Job A:
Name every person mentioned in the post about KIPP.
Job B:
Repeat the post about KIPP word for word from "In my initial" up to and including "selection of students.".
Job C:
According to the post about KIPP, what is Gerald Coles's profession?

Quoted text:
..............................

In my initial post about KIPP, I described a critique of the KIPP charter school network by Gerald Coles, an educational psychologist.

Coles raised questions about the reliability of the research on KIPP and about the selection of students.

I suggested a challenge to KIPP, that it should take an entire impoverished district to test its theories, if such a district were willing.

Schorr responded with a post that rejected the challenge and questioned my objectivity and integrity.

Others have replied to Schorr, including Katie OsgoodCaroline Grannan, and Paul Thomas.

I hope that KIPP will give serious consideration to my challenge.

Gerald Coles responded to Schorr on his blog. Here is Coles’ remarks:

Jonathan Schorr objects to the suggestion that research on KIPP that is funded by the same corporations that help fund KIPP might be as biased as other corporation-funded research, such as by tobacco, drug, coal and companies, on the value and safety of the very products these corporations produced.

..............................

Information shown:

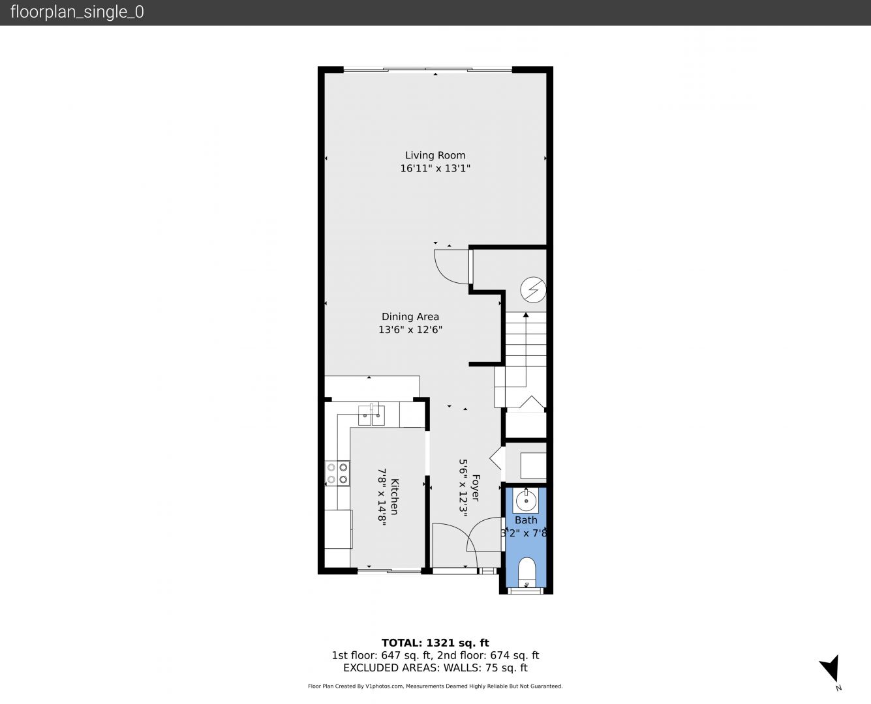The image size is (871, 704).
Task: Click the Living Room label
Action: click(x=435, y=155)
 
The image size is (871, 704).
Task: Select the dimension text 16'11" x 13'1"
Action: click(x=435, y=168)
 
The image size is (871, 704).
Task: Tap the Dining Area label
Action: click(x=410, y=317)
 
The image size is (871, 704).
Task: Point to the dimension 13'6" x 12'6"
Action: click(x=410, y=330)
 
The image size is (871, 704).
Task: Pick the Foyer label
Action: click(x=476, y=488)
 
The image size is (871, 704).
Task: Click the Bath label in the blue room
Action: click(x=526, y=520)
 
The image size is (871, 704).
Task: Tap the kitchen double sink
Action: click(x=371, y=415)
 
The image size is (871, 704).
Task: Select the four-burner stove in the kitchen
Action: click(x=337, y=473)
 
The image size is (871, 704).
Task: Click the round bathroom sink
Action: click(x=526, y=500)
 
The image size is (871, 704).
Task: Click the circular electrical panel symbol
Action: click(x=533, y=289)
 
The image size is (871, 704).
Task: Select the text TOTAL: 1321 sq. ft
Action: click(x=435, y=643)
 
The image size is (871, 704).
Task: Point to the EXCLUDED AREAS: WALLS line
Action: click(x=435, y=667)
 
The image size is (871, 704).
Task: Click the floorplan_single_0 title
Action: click(x=77, y=12)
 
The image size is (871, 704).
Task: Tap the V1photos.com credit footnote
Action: click(x=435, y=686)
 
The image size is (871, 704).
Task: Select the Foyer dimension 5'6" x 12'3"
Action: click(x=463, y=488)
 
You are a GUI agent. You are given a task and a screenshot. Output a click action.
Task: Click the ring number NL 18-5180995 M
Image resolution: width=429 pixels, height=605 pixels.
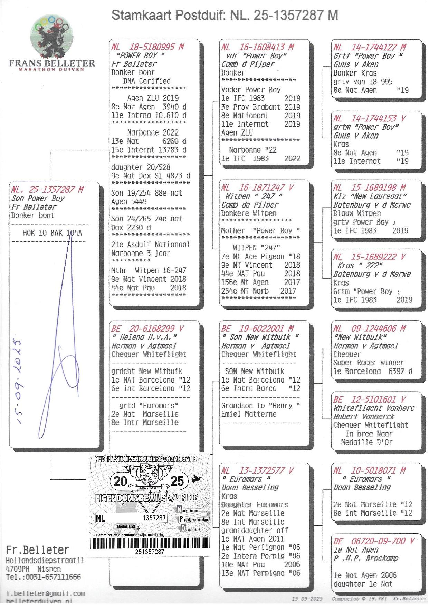coord(147,47)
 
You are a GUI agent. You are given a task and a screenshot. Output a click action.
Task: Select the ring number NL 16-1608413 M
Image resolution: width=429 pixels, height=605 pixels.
coord(258,47)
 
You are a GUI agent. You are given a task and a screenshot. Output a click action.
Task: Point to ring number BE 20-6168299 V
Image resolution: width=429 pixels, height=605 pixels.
coord(147,329)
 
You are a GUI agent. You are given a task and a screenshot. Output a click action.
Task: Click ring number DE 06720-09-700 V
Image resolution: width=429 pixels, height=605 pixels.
coord(373,541)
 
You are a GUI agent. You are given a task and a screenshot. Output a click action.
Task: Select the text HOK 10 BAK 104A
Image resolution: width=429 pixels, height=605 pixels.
coord(53,233)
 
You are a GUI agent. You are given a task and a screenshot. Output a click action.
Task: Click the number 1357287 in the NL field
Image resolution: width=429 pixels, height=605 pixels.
coord(154,518)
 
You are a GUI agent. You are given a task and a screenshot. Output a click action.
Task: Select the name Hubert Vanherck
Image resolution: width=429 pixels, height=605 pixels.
coord(364,416)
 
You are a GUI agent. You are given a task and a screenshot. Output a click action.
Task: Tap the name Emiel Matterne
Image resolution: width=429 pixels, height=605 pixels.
coord(249,414)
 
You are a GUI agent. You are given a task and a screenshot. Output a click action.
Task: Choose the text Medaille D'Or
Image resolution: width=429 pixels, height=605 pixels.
coord(367,442)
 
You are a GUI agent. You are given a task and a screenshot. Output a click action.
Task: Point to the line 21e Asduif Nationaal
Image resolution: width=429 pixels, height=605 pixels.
coord(151,245)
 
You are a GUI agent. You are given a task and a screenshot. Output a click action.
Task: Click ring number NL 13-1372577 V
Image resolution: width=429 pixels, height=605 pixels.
coord(258,470)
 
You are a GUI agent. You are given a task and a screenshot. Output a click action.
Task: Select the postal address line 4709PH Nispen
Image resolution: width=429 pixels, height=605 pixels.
coord(34,569)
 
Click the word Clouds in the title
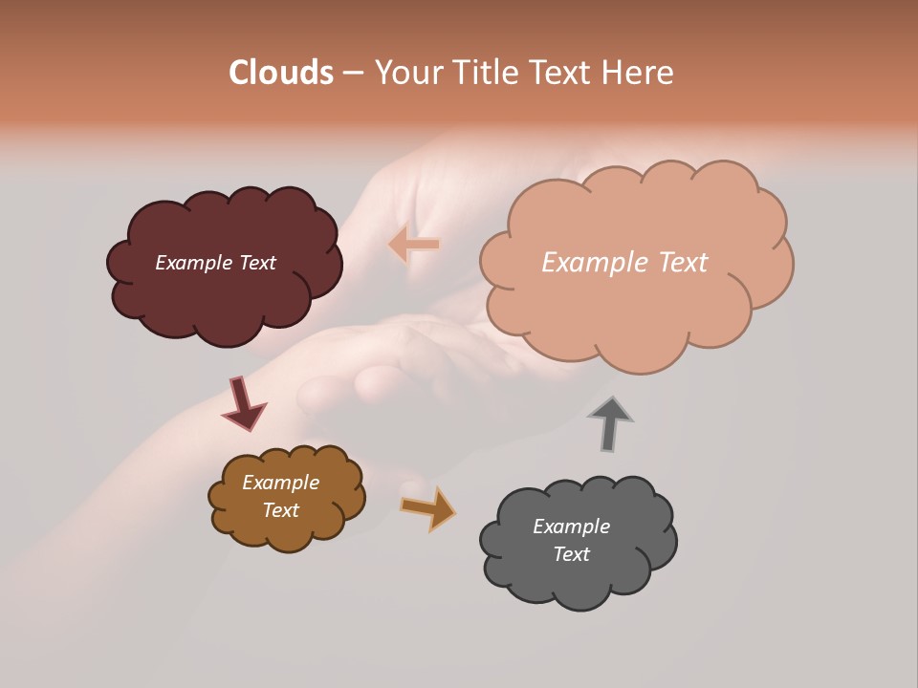281,73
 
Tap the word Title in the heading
484,73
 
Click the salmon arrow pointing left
414,244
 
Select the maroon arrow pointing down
243,404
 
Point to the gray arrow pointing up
610,422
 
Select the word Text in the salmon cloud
677,263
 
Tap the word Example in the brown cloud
280,483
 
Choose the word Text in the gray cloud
571,554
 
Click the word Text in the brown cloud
280,510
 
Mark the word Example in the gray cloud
571,527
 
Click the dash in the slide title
353,73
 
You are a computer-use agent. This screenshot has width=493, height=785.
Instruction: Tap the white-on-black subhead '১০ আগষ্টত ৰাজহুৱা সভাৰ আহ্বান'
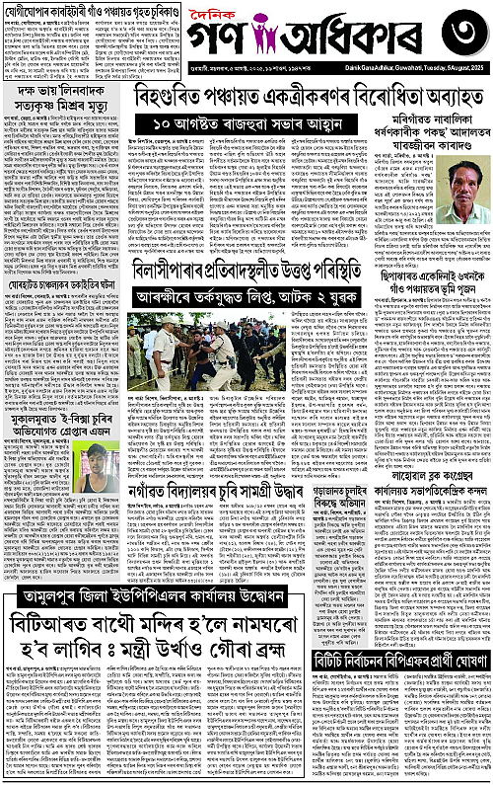coord(269,124)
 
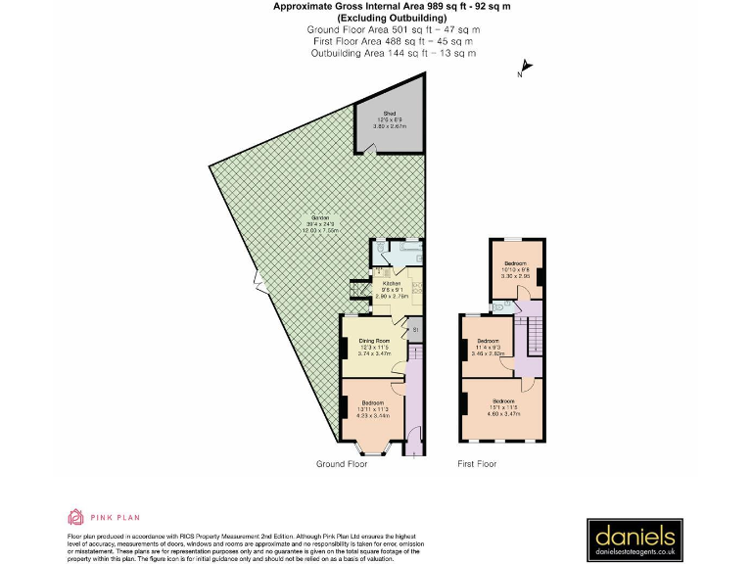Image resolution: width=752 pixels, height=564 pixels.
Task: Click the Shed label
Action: click(390, 114)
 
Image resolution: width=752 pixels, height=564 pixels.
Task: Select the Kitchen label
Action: click(392, 284)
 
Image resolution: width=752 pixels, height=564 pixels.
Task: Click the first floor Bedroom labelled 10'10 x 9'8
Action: click(516, 264)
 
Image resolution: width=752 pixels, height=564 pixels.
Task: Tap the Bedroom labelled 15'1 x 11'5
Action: click(503, 401)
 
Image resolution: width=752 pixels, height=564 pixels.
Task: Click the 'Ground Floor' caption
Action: click(341, 463)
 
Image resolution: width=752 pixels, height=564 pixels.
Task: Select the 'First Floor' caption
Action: click(478, 463)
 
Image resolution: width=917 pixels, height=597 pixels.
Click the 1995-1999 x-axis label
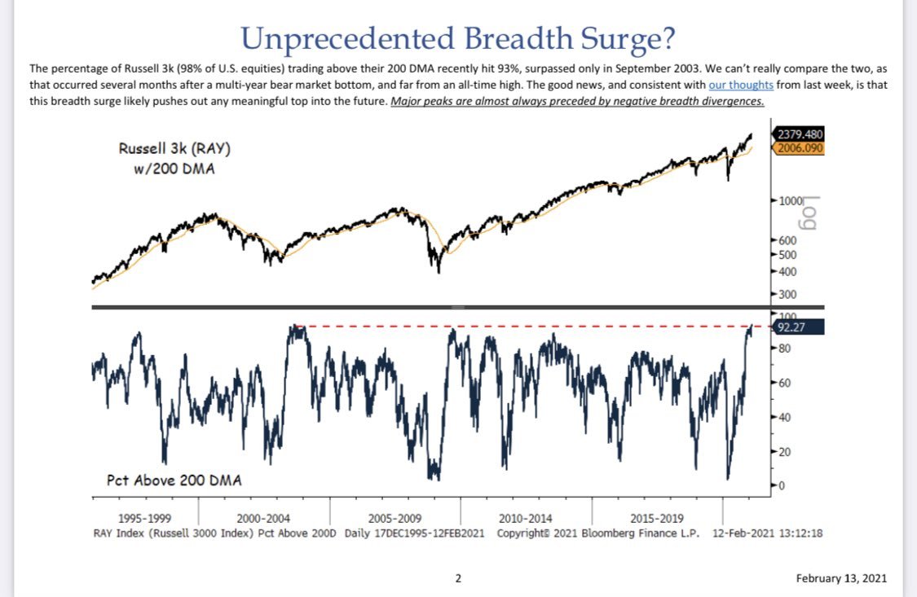coord(144,518)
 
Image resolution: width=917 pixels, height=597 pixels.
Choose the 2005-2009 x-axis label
coord(395,518)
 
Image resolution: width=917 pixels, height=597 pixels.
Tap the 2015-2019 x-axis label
coord(657,518)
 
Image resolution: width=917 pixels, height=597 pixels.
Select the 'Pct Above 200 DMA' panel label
coord(174,480)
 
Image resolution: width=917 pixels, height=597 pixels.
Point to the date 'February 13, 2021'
coord(841,578)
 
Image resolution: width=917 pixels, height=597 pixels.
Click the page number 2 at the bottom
coord(458,578)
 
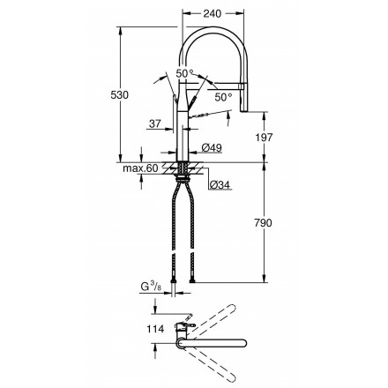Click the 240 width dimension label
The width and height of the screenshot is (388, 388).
213,13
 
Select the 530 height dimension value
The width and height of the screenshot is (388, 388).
120,95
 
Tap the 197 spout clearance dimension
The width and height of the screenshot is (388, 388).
264,137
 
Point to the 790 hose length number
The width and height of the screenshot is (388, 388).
263,223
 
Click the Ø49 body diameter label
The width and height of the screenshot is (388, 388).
212,148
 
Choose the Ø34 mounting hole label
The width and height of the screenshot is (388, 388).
220,184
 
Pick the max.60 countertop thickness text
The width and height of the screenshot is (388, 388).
140,168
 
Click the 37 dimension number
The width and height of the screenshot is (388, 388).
155,123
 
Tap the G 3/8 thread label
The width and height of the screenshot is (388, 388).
151,287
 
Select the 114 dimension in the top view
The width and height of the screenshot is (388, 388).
155,329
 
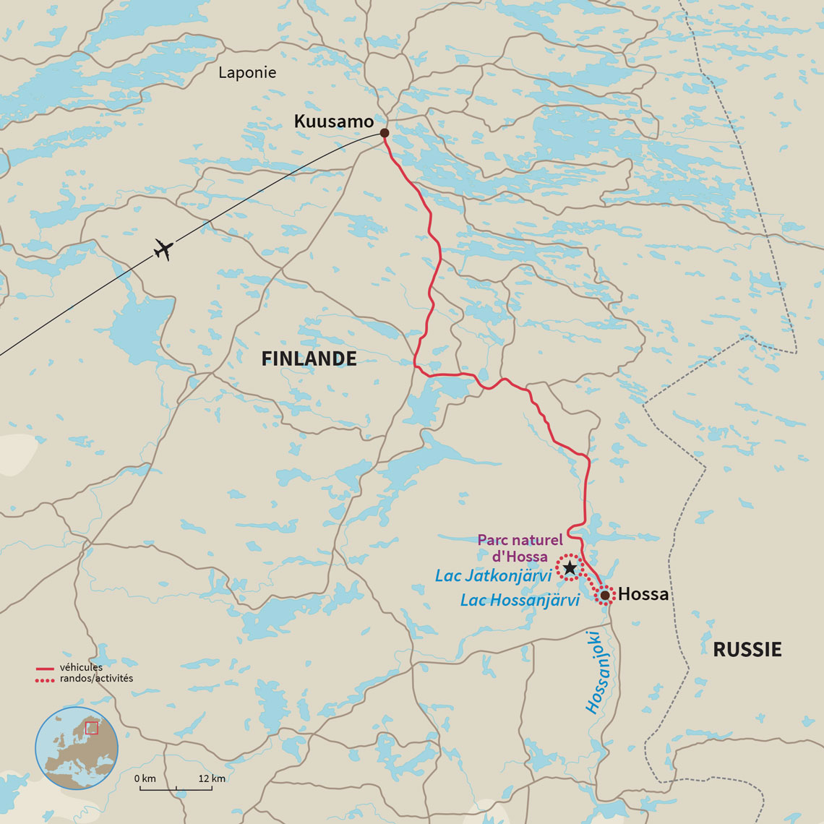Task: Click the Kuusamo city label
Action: pos(333,121)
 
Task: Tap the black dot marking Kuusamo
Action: pos(385,133)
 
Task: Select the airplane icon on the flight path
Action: pos(164,250)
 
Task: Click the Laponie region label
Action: pos(247,72)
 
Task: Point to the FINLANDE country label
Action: pos(309,359)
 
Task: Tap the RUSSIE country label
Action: pos(747,649)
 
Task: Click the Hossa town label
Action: pos(643,594)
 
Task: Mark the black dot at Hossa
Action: pos(605,595)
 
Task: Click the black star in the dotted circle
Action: pos(570,567)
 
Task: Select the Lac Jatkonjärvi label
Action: pos(493,576)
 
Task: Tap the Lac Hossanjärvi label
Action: pos(520,600)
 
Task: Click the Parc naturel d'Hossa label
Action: pos(520,548)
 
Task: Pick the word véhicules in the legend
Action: pos(81,667)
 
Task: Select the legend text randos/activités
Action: pos(96,679)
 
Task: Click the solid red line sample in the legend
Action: pos(46,669)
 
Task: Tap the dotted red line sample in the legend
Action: pos(46,679)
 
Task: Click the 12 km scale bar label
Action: pos(212,778)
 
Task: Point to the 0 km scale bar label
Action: pos(145,778)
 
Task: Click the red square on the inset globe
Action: pos(91,728)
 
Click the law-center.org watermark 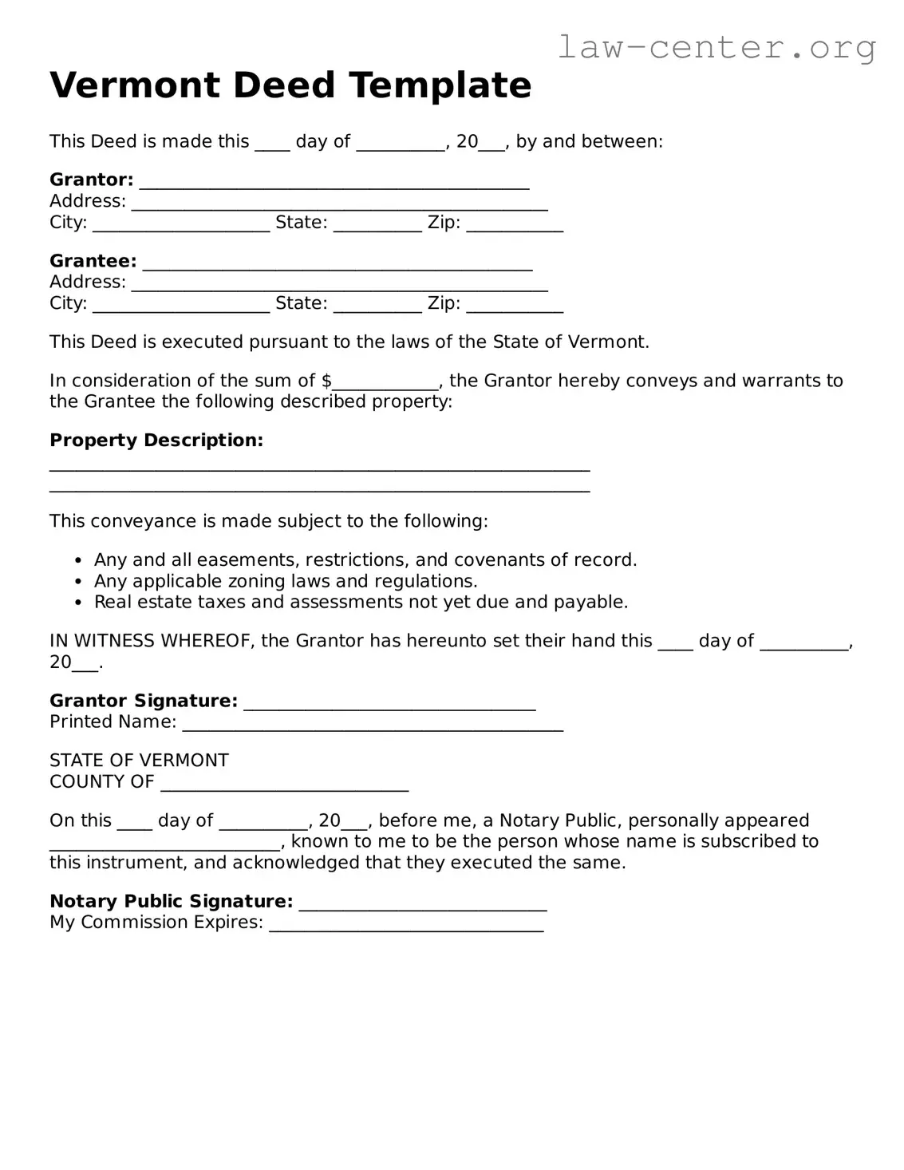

..............................

Final result A:
Gerald Coles
Jonathan Schorr
Katie Osgood
Caroline Grannan
Paul Thomas

Final result B:
In my initial post about KIPP, I described a critique of the KIPP charter school network by Gerald Coles, an educational psychologist.

Coles raised questions about the reliability of the research on KIPP and about the selection of students.

Final result C:
He is an educational psychologist.